Directions — Copy every line from the data below in which the string "computer" can be found.

Exercise material —
##############################

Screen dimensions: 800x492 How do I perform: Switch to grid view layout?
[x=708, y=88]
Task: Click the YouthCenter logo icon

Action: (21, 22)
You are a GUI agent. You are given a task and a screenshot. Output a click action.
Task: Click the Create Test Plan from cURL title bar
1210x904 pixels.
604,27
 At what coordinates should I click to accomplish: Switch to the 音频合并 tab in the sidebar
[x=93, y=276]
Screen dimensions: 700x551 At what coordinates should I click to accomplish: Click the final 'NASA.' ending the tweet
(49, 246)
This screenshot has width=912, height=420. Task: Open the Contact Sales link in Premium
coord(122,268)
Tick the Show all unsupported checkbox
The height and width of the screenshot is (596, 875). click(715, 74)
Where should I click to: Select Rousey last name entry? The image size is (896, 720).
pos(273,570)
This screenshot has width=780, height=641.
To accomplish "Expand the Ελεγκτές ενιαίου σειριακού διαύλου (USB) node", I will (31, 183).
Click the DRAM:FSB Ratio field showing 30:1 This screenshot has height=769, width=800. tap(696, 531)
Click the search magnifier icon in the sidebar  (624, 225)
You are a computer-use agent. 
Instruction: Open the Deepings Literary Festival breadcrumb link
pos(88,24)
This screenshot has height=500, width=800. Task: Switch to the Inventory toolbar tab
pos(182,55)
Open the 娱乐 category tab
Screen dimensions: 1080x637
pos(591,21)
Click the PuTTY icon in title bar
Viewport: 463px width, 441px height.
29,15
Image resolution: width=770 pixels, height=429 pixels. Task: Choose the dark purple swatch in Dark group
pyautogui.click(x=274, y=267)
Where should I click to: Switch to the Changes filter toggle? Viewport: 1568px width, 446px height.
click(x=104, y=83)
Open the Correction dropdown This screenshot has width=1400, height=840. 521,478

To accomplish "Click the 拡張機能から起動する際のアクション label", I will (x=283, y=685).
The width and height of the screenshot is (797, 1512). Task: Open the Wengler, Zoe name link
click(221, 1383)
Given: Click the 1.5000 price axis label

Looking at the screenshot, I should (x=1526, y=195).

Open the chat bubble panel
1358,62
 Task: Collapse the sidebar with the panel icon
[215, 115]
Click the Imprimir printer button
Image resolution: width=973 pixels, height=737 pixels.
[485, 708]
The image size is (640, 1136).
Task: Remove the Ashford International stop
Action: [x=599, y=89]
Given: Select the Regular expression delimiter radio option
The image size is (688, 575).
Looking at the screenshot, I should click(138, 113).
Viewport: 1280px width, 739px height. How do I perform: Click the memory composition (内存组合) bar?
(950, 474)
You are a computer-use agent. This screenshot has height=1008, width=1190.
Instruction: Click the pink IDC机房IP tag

##############################

Solution below —
You are a computer-use agent. 
You are a computer-use agent. This screenshot has height=1008, width=1190.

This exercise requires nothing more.